### Records to process
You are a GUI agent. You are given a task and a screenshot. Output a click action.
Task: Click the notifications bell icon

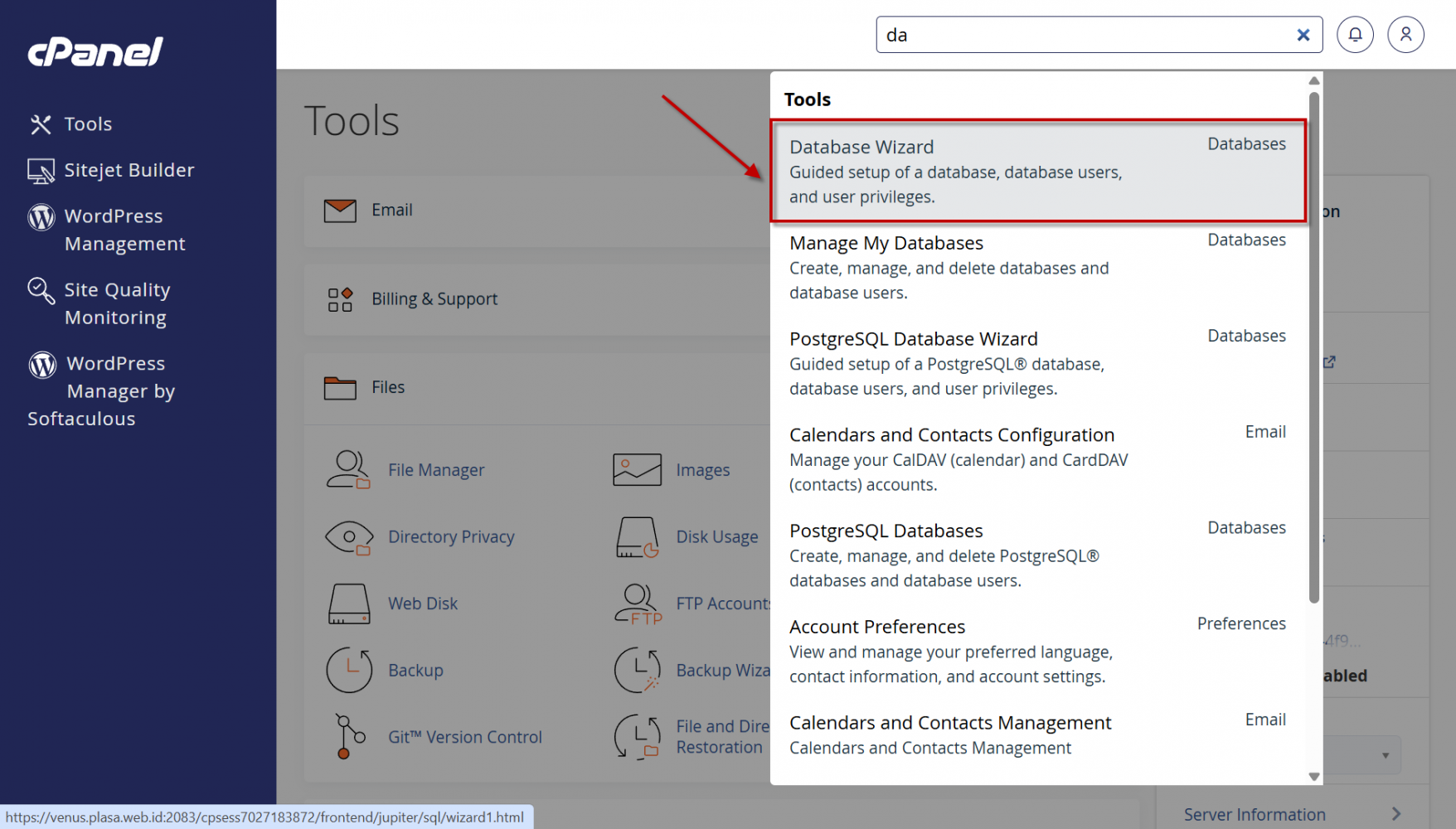(x=1355, y=35)
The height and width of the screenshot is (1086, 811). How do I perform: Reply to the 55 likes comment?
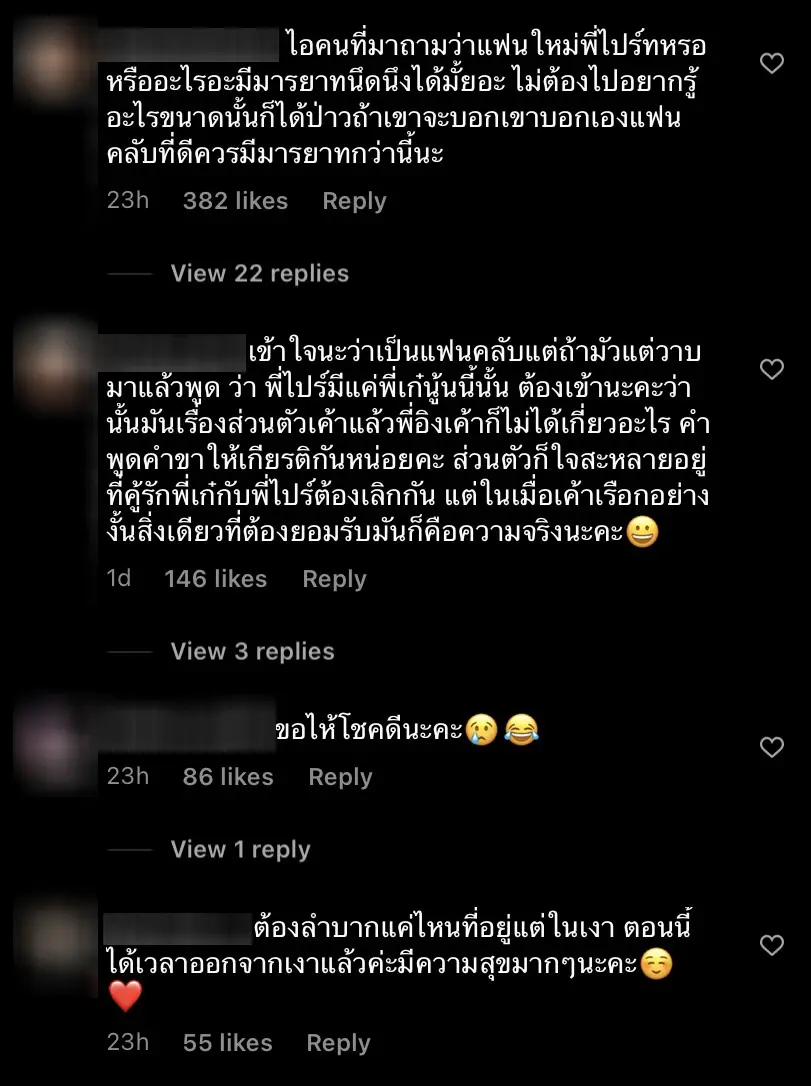[x=338, y=1043]
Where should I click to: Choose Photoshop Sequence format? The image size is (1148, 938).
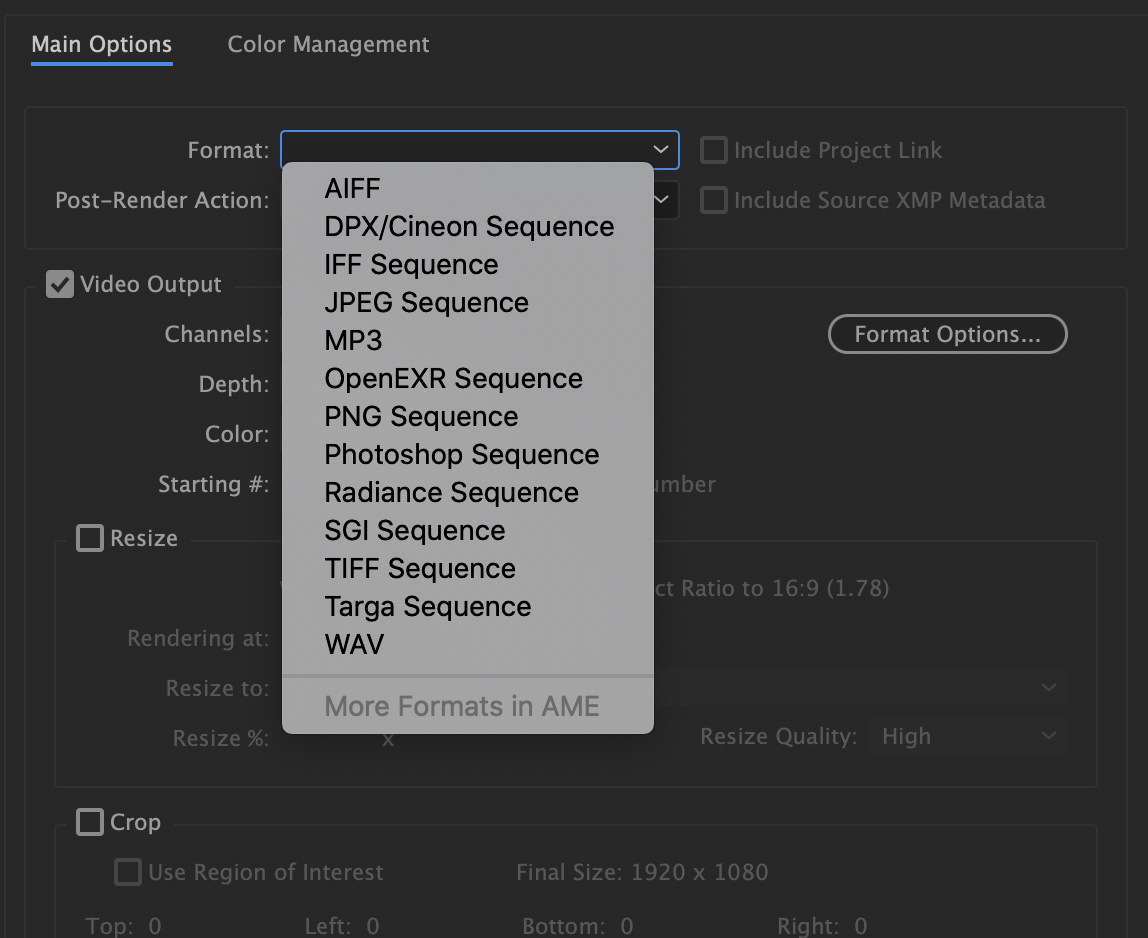(461, 454)
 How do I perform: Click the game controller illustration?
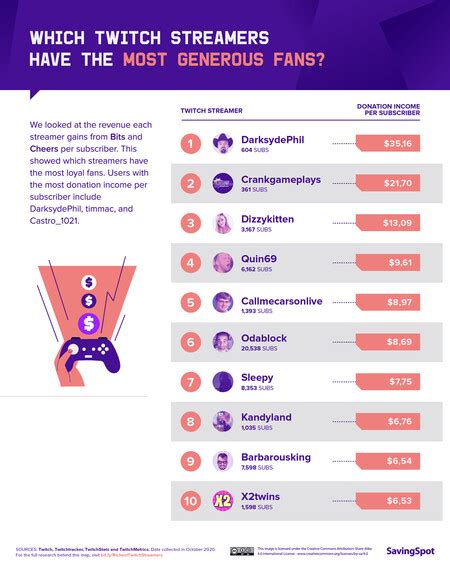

### What is needed
Could you return each line, unchanged, from the line containing "The height and" through the last line of the entries above, leaving out the pictures?

### Task output
The height and width of the screenshot is (1086, 811). How do I perform: Reply to the 55 likes comment?
[x=338, y=1043]
Where should I click to: Choose Photoshop Sequence format? The image size is (1148, 938).
(461, 454)
 How do I perform: Click the game controller illustration?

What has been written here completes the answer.